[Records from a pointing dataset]
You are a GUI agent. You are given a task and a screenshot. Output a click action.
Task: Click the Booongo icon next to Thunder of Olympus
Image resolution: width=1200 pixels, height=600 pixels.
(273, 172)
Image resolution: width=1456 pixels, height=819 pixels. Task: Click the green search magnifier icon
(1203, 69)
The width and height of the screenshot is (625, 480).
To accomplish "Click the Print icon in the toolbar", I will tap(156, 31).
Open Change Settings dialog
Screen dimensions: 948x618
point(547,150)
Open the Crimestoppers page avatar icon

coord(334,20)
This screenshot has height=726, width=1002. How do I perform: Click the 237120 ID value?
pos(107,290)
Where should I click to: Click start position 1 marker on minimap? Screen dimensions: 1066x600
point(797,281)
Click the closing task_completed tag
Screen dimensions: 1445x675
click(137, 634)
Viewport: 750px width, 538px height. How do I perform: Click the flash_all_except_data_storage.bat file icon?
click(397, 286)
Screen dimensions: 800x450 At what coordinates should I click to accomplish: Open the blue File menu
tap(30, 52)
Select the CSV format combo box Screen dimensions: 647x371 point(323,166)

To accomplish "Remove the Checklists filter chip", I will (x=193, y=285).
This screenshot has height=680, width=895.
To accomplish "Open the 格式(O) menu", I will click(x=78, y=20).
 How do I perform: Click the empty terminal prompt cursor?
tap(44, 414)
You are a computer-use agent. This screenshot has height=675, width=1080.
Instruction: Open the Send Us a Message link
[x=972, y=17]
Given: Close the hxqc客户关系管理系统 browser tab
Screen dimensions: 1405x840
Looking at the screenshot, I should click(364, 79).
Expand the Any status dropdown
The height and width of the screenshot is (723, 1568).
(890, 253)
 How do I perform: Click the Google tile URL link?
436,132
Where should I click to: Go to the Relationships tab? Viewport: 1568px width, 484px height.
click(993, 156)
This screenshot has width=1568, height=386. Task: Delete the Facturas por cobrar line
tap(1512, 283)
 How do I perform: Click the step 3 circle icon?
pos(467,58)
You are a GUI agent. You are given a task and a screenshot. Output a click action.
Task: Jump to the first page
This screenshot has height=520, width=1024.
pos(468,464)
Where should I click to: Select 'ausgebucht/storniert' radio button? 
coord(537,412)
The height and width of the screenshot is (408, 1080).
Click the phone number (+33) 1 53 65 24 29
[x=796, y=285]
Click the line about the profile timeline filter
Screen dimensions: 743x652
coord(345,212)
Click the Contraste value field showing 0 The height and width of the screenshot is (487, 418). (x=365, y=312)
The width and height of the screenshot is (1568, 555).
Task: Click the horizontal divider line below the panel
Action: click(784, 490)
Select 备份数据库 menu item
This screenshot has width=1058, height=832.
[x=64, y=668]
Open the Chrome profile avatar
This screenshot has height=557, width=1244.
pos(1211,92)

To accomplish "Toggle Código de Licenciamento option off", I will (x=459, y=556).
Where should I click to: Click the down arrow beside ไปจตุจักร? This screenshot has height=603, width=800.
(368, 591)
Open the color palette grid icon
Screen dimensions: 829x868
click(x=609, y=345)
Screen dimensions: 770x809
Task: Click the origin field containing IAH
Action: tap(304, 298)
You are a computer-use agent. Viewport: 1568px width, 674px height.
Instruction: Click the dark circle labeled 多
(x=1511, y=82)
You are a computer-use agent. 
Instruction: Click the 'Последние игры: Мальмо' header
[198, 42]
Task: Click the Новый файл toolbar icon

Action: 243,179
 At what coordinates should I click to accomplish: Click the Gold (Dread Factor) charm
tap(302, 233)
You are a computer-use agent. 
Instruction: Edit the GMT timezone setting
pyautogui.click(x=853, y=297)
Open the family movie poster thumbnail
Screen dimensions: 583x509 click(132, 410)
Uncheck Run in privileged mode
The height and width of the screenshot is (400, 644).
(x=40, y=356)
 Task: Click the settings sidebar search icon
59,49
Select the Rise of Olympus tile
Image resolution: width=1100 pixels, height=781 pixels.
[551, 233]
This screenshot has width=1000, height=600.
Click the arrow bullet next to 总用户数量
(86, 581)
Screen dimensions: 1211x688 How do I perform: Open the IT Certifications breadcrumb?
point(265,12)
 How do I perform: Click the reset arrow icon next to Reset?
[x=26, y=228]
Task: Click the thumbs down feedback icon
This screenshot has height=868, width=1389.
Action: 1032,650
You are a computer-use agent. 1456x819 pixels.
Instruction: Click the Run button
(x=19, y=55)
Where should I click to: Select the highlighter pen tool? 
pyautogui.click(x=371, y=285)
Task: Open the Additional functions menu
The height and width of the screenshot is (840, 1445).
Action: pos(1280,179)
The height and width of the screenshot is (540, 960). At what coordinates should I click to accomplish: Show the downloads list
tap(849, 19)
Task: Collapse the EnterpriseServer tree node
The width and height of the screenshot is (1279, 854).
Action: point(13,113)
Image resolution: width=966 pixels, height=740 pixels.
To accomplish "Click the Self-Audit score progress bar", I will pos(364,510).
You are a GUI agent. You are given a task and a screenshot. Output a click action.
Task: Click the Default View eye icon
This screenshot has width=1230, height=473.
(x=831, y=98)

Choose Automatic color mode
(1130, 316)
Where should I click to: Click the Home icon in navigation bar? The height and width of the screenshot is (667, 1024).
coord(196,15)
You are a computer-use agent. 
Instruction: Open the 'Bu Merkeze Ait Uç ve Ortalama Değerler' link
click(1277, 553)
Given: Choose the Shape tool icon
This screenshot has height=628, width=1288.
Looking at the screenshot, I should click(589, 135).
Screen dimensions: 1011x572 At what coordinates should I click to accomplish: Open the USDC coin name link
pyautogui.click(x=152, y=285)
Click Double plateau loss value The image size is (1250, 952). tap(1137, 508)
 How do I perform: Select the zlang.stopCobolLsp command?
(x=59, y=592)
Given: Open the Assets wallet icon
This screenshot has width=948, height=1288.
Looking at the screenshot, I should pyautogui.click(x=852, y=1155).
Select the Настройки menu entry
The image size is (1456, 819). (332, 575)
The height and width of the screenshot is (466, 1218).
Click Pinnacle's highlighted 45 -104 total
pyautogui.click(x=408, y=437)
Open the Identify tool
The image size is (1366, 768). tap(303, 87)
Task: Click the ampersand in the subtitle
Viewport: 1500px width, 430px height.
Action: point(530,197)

### Exercise goal
Retype the lines from the line with "will (x=193, y=285)." up to and including the line with "Action: tap(304, 298)", character for character.

### Reply
To accomplish "Remove the Checklists filter chip", I will (x=193, y=285).
This screenshot has height=680, width=895.
To accomplish "Open the 格式(O) menu", I will click(x=78, y=20).
 How do I perform: Click the empty terminal prompt cursor?
tap(44, 414)
You are a computer-use agent. This screenshot has height=675, width=1080.
Instruction: Open the Send Us a Message link
[x=972, y=17]
Given: Close the hxqc客户关系管理系统 browser tab
Screen dimensions: 1405x840
Looking at the screenshot, I should click(364, 79).
Expand the Any status dropdown
The height and width of the screenshot is (723, 1568).
(890, 253)
 How do I perform: Click the Google tile URL link?
436,132
Where should I click to: Go to the Relationships tab? Viewport: 1568px width, 484px height.
click(993, 156)
This screenshot has width=1568, height=386. Task: Delete the Facturas por cobrar line
tap(1512, 283)
 How do I perform: Click the step 3 circle icon?
pos(467,58)
You are a GUI agent. You are given a task and a screenshot. Output a click action.
Task: Jump to the first page
This screenshot has height=520, width=1024.
pos(468,464)
Where should I click to: Select 'ausgebucht/storniert' radio button? 
coord(537,412)
The height and width of the screenshot is (408, 1080).
Click the phone number (+33) 1 53 65 24 29
[x=796, y=285]
Click the line about the profile timeline filter
Screen dimensions: 743x652
coord(345,212)
Click the Contraste value field showing 0 The height and width of the screenshot is (487, 418). (x=365, y=312)
The width and height of the screenshot is (1568, 555).
Task: Click the horizontal divider line below the panel
Action: click(784, 490)
Select 备份数据库 menu item
This screenshot has width=1058, height=832.
[x=64, y=668]
Open the Chrome profile avatar
This screenshot has height=557, width=1244.
pos(1211,92)

To accomplish "Toggle Código de Licenciamento option off", I will (x=459, y=556).
Where should I click to: Click the down arrow beside ไปจตุจักร? This screenshot has height=603, width=800.
(368, 591)
Open the color palette grid icon
Screen dimensions: 829x868
click(x=609, y=345)
Screen dimensions: 770x809
Task: Click the origin field containing IAH
Action: tap(304, 298)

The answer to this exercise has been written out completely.